Russie: une loi pour exclure des élections les partisans de Navalny

Russie: une loi pour exclure des élections les partisans de Navalny

Les offensives contre l’opposition s’accélèrent en Russie, à l’approche des élections législatives du 19 septembre. Le mouvement d’Alexeï Navalny est en passe de disparaître complètement, marqué du sceau d’organisation « extrémiste ». Le pouvoir veut aussi s’assurer qu’aucun partisan ou sympathisant de l’opposant ne puisse se présenter aux élections.

Les députés russes ont adopté ce mardi en première lecture la proposition de loi interdisant aux personnes impliquées dans des groupes catalogués comme extrémistes de se présenter aux élections. Pour entrer en vigueur, la loi doit encore être adoptée en deuxième et troisième lectures par la Douma puis passer devant la chambre haute du Parlement, des étapes qui sont généralement une formalité dans des institutions contrôlées par le Kremlin. 

Les bureaux de représentation d’Alexeï Navalny dans plusieurs dizaines de régions ont déjà été placés sur une liste d’organisations « extrémistes et terroristes » par le service fédéral de surveillance financière. Une décision finale concernant ces qualificatifs devait être examinée hier, l’audience a été ajournée au 9 juin, mais l’issue ne fait pas de doute. Sans attendre la décision de justice, les responsables du mouvement ont annoncé dès le 29 avril la fermeture du réseau des sièges régionaux pour ne pas exposer les militants à des poursuites pénales et de lourdes sanctions.

« Une guerre d’éradication »

Après les nombreuses actions en justice contre plusieurs proches ou soutiens d’Alexeï Navalny, les rendant, de fait, inéligibles, le cercle des candidats privés du droit de participer à une élection va s’élargir. « Il y a cette volonté de se doter d’un instrument qui permette d’écarter des élections tous ceux qui ont participé de près ou de loin aux activités d’Alexei Navalny, même s’il ne s’agit que d’un « J’aime » sur Facebook », explique la politologue Tatiana Stanovaya, à la tête du centre de recherches R. Politik, spécialisé dans l’observation des élites russes.

Le pouvoir sera inflexible, selon la chercheuse : « Il faut bien comprendre que pour le Kremlin, c’est une guerre d’éradication, une opération de nettoyage du champ politique. Si une personne fait n’importe quel geste en faveur du Fonds de lutte contre la corruption de Navalny, pour les autorités, cela signifie qu’elle doit être empêchée d’être candidate à une élection et même de prendre part à la vie politique du pays ».

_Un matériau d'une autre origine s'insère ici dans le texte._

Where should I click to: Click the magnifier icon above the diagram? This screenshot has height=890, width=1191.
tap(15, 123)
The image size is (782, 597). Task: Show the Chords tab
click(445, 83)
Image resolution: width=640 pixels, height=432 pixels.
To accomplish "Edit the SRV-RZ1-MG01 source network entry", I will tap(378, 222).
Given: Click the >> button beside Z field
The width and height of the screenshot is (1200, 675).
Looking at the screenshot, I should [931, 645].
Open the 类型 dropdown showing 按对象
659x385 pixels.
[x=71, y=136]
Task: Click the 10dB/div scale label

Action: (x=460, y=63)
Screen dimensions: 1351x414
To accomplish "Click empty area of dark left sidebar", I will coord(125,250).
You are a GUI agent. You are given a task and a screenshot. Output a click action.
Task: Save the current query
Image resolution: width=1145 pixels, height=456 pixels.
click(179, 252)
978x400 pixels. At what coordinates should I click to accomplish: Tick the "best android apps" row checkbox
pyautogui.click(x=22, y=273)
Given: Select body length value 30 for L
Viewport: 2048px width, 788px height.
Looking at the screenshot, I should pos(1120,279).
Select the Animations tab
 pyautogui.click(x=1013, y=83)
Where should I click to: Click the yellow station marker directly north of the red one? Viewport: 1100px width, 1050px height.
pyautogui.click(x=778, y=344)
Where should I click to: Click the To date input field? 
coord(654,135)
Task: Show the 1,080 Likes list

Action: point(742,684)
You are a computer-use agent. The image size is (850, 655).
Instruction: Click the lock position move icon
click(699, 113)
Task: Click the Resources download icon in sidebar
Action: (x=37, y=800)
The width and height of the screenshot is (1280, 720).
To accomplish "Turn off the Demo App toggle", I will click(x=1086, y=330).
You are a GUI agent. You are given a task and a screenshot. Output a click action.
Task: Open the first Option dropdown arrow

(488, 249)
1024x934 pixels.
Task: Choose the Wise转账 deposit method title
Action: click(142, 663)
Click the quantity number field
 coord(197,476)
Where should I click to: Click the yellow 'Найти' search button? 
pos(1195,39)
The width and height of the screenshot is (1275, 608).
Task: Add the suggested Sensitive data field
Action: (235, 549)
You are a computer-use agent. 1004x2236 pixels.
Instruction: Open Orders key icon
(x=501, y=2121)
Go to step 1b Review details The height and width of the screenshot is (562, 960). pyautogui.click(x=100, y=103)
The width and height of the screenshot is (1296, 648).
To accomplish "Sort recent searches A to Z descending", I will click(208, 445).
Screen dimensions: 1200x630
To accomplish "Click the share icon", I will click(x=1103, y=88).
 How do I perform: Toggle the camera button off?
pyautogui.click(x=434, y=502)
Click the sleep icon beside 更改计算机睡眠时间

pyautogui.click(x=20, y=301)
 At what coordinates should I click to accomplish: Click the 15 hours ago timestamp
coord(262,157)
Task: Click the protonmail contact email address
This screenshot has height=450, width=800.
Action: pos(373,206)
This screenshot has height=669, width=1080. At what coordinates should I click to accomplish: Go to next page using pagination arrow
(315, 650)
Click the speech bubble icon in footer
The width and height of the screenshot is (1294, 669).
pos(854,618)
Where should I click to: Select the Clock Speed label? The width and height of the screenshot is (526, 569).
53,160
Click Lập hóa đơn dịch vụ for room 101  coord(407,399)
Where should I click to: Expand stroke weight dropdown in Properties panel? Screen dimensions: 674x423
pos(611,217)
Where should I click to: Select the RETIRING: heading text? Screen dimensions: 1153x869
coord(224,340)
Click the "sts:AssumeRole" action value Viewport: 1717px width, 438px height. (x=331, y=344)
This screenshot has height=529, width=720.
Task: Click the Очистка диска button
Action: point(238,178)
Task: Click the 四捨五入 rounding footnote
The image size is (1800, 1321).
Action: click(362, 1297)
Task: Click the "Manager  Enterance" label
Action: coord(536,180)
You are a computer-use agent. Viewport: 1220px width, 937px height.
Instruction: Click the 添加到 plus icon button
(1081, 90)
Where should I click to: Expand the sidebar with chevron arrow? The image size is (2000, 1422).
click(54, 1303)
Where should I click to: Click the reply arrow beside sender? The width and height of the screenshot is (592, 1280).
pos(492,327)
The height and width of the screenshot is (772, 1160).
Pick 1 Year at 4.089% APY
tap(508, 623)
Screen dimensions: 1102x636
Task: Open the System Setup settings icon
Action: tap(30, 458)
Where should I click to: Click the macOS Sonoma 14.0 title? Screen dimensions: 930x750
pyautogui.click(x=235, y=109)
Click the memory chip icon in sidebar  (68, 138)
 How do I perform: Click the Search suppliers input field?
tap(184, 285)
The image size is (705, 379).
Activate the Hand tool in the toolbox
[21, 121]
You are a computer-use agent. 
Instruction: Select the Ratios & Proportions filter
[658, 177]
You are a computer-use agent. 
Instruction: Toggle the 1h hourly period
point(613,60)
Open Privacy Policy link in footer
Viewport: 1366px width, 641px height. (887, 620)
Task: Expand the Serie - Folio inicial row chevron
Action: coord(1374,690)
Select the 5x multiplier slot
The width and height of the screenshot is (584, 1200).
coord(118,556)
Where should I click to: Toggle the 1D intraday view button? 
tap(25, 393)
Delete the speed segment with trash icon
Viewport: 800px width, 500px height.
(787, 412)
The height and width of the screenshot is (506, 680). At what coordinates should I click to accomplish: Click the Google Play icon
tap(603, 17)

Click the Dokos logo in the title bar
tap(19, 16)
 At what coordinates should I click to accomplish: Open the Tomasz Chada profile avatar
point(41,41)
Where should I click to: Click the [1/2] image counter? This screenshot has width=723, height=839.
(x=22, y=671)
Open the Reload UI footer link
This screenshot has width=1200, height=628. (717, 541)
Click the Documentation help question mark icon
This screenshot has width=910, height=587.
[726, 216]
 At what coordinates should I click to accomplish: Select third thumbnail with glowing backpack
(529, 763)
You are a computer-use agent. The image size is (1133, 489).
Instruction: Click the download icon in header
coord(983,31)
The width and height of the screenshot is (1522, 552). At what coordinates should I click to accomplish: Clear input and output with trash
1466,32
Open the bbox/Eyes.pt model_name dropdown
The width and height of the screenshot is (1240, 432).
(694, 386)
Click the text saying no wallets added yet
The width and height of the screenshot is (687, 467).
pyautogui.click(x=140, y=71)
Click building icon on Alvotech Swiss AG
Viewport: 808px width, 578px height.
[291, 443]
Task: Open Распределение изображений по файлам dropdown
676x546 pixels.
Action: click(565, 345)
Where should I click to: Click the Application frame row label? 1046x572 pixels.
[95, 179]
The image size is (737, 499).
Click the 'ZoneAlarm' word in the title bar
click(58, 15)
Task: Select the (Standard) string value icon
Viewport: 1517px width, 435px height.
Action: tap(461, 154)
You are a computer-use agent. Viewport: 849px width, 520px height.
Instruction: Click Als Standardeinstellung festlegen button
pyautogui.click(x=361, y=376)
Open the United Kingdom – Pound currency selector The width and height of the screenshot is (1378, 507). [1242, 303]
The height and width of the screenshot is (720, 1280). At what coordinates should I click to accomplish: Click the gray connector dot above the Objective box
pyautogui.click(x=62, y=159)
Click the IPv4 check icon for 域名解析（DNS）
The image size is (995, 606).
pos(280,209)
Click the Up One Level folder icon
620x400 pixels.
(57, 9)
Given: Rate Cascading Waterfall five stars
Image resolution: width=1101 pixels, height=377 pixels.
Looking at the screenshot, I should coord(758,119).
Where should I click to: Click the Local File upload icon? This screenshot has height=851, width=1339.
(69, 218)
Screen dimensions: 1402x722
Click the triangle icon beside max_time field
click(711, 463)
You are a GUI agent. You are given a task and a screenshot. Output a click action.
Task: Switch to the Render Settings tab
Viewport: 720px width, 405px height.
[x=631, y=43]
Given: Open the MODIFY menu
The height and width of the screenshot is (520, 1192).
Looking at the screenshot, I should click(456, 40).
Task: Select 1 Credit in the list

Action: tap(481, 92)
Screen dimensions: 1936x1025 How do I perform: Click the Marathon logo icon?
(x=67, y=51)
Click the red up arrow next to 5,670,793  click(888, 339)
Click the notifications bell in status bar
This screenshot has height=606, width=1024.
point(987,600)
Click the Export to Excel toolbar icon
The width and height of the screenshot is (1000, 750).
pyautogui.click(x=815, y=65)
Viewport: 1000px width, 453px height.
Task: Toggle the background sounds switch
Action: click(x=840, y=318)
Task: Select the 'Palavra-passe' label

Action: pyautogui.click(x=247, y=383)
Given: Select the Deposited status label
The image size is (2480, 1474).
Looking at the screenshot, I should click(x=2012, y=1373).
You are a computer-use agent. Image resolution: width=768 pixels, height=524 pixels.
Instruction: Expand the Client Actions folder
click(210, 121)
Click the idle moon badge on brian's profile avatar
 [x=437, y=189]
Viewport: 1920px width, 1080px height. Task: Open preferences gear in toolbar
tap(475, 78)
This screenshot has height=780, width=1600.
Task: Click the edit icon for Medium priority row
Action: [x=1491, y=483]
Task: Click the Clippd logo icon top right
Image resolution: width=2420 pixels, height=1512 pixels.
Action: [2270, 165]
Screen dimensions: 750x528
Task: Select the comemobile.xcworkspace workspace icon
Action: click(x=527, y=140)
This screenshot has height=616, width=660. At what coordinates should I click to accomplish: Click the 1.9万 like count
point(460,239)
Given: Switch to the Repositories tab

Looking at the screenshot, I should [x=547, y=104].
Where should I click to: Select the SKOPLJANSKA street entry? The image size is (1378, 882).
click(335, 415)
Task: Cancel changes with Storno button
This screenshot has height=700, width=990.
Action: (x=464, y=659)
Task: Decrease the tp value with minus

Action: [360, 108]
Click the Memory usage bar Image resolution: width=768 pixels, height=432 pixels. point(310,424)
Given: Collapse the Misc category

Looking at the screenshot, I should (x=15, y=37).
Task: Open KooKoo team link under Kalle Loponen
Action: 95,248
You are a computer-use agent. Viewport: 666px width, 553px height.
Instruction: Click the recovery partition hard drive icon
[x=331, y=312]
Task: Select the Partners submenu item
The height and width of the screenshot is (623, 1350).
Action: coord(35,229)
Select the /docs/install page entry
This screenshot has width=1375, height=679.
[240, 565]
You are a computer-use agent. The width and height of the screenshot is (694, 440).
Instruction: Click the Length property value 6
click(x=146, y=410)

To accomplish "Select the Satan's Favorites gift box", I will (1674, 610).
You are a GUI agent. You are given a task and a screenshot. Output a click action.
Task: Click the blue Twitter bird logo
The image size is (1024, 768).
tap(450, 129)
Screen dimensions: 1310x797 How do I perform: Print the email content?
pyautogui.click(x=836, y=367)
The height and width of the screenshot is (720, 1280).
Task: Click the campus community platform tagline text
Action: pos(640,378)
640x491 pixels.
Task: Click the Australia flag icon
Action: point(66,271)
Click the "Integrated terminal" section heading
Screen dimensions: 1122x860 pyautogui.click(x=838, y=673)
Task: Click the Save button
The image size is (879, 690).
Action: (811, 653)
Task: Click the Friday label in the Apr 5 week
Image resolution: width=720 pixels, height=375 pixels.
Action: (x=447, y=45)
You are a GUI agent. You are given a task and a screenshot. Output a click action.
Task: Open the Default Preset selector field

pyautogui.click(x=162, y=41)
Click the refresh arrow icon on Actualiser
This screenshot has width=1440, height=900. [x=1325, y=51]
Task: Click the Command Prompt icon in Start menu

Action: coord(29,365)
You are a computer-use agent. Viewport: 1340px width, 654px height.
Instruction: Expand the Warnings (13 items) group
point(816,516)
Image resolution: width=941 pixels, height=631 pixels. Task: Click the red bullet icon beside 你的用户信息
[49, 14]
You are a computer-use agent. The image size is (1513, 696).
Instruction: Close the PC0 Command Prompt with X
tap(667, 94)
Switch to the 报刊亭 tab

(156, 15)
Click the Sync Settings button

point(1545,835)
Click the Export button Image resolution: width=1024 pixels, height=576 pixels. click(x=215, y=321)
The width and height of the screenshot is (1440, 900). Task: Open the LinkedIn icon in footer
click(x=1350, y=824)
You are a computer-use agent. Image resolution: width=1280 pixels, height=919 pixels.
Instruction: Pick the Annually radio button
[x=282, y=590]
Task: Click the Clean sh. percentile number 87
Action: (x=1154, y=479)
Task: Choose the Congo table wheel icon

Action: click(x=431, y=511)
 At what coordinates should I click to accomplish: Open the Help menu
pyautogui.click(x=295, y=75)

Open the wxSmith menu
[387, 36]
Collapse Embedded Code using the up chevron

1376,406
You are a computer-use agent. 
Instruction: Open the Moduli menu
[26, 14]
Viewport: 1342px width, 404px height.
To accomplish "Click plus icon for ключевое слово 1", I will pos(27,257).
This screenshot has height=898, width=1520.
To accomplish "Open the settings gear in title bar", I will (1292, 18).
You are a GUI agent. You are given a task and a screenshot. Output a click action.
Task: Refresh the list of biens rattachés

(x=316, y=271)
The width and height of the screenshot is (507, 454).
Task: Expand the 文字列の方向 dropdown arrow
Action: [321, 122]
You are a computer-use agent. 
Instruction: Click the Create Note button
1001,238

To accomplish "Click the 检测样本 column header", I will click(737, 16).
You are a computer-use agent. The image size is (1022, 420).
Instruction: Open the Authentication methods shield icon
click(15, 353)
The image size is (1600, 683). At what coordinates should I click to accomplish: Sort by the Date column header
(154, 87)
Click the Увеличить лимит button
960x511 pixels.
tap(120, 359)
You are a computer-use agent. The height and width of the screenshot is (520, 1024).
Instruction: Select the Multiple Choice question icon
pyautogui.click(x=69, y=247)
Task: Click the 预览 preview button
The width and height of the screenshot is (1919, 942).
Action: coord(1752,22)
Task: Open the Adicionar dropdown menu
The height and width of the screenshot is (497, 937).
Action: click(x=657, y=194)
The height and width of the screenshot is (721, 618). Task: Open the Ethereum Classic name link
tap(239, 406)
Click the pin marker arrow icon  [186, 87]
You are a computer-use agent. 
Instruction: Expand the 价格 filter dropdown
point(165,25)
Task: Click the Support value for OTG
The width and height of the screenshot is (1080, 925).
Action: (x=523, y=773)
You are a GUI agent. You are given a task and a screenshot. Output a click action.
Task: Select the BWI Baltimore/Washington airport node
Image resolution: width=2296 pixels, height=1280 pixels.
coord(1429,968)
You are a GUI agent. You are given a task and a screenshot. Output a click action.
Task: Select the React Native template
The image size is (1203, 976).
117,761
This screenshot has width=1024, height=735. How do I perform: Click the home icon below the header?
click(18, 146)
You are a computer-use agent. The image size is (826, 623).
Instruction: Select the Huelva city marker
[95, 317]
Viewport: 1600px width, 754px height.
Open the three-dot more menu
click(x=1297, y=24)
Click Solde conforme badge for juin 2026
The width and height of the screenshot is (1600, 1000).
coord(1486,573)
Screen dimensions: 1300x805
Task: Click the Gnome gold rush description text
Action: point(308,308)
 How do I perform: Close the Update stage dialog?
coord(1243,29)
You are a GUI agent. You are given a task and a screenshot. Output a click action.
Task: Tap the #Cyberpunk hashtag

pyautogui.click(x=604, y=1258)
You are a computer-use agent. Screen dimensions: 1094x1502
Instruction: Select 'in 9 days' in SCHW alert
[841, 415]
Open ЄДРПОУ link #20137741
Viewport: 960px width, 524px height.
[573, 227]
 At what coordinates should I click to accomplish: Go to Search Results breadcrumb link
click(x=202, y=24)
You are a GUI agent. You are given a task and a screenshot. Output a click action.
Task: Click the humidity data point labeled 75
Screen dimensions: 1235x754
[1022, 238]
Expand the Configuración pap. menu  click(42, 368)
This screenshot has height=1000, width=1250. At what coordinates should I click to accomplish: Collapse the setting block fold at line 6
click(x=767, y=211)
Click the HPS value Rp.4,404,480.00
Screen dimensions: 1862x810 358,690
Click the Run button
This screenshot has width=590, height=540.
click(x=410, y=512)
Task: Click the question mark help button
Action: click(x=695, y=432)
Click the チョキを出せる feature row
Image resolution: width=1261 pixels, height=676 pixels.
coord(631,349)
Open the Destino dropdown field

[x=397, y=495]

L’un des bras droits d’Alexeï Navalny, Léonid Volkov, qui dirigeait les représentations du mouvement en région, estime que cette loi pourrait s’appliquer à plus de 200 000 personnes.

Nettoyage du champ politique

Si ces dernières années, les autorités ont toléré le mouvement d’Alexeï Navalny, après le retour de l’opposant en Russie, le 17 janvier, son arrestation et son incarcération, ses proches et ses organisations font l’objet d’acharnement. La situation économique, la fatigue de la population après deux décennies de présidence Poutine, incitent le pouvoir à mettre la pression sur l’opposition dite « hors système », à l’approche des élections législatives du 19 septembre. Cette opposition était déjà très réduite, souligne Cécile Vaissié, professeur en études russes et soviétiques à l’université de Rennes, mais le dynamisme des partisans de Navalny avait de quoi inquiéter le Kremlin : « Il s’est trouvé face à des gens efficaces, intelligents, qui prennent des risques pour améliorer la vie dans leur pays. Il était devenu évident que l’ennemi numéro 1 était Navalny et ses équipes, qui sont très actives ».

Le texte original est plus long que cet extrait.